Deepfence released ThreatMapper 1.2.0, which offers significant feature upgrades since the first fully open source release of the project in October 2021.
ThreatMapper 1.2.0 adds several in-demand features, including Attack Path Visualization, with a more sophisticated and representative calculation of the Most Exploitable Vulnerabilities, support for discovering and scanning AWS Fargate workloads for vulnerabilities, ARM support, and support for integration with Google Chronicle.
Deepfence also has added several community-inspired performance improvements and bugfixes, including better support for Kubernetes and containerd hosted workloads, better registry scanning, improved report generation, and UI enhancements.

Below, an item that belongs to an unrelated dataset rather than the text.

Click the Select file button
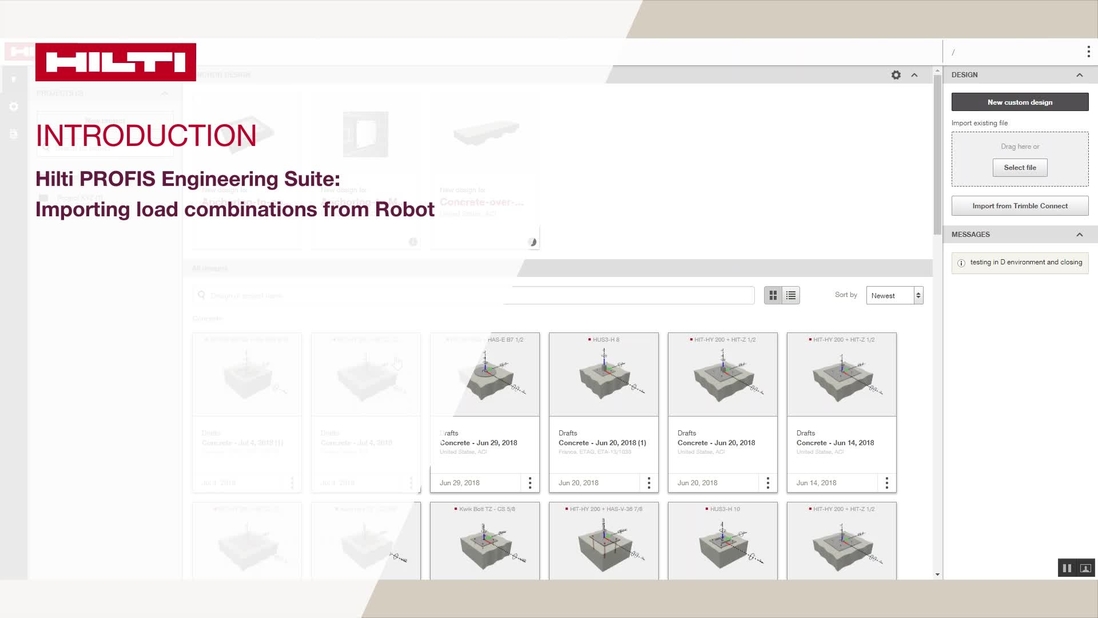(1019, 167)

Since the first open source release, the ThreatMapper project has grown to over 1,000 stars on GitHub and tens of thousands of pull requests from DockerHub. The project has been instrumental in assisting users in the onerous task of identifying vulnerable components, such as Log4j instances, in their running applications.
“We’re excited to bring these new features to ThreatMapper and provide our growing community of open source users with the tools they need to keep their organizations safe in the face of continuous and sophisticated security threats,” said Owen Garrett, Head of Products and Community at Deepfence. “By making it easier to scan and identify critical vulnerabilities both pre- and-post-deployment, the ThreatMapper project is quickly becoming essential software for securing the software supply chain and identifying vulnerabilities in production. By open sourcing and adding new features to ThreatMapper, Deepfence remains committed to building the best solution possible for the benefit of all industries.”

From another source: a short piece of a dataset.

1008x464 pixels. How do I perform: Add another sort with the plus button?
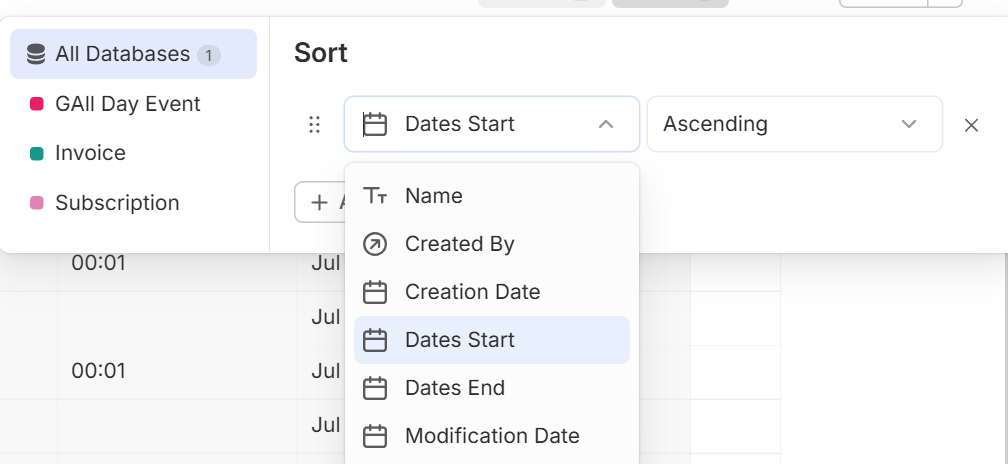click(x=320, y=202)
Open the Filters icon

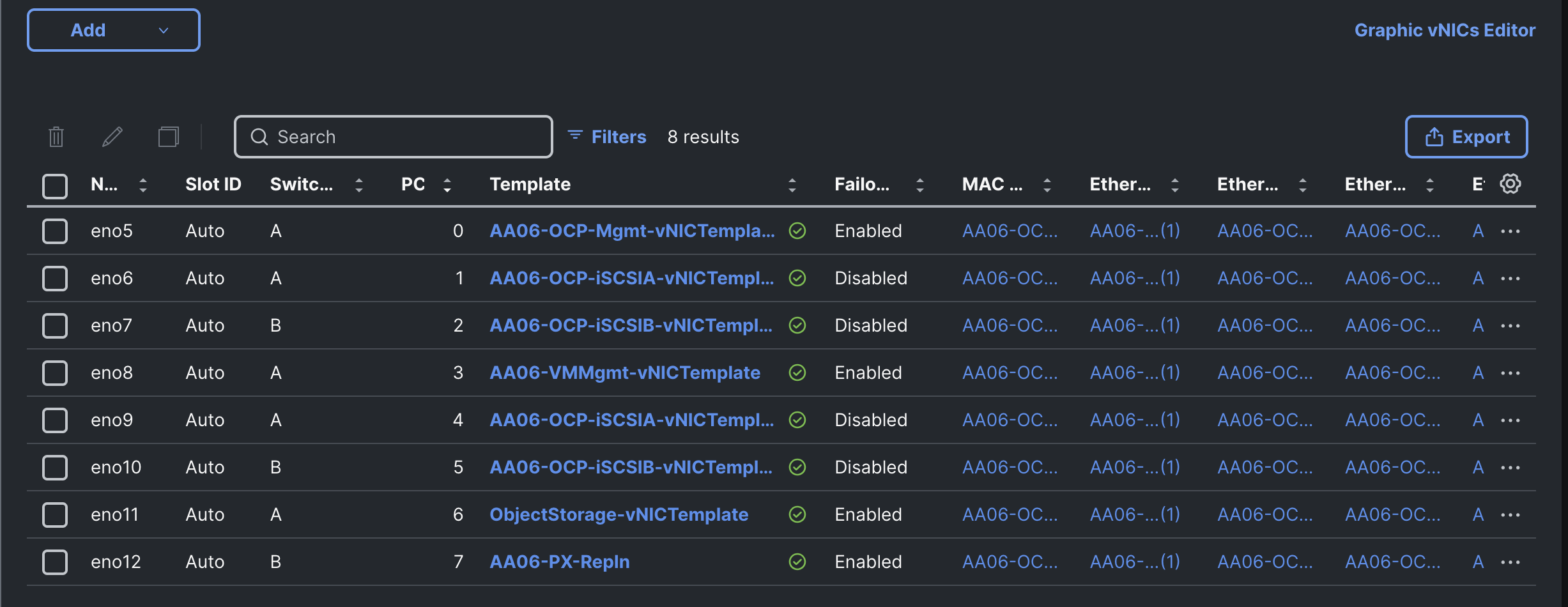[x=574, y=135]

ThreatMapper’s primary purpose is to help DevSecOps professionals identify the key security vulnerabilities that need to be addressed first because they present the greatest risk to the security of the organization’s production applications. ThreatMapper 1.2.0 makes this task even easier, especially with its new Attack Path Visualization.
Identifying potentially-exploitable vulnerabilities may seem easy when you just consider directly-connected internet-facing services, but it is much harder to find vulnerable services that are further downstream, behind proxies and exposed indirectly to potentially malicious traffic. ThreatMapper monitors network traffic across multiple hops, finding these hidden attack paths by continuously correlating vulnerabilities with network traffic.
ThreatMapper also has added full support for AWS Fargate workloads, support for ARM which unlocks IoT and Edge use cases, support for Google Chronicle, as well as wider support for containerd and Kubernetes platforms. With these additional layers of support, Deepfence continues to make critical improvements to vulnerability scans while increasing speed for the more complex scans needed to identify today’s most sophisticated security threats.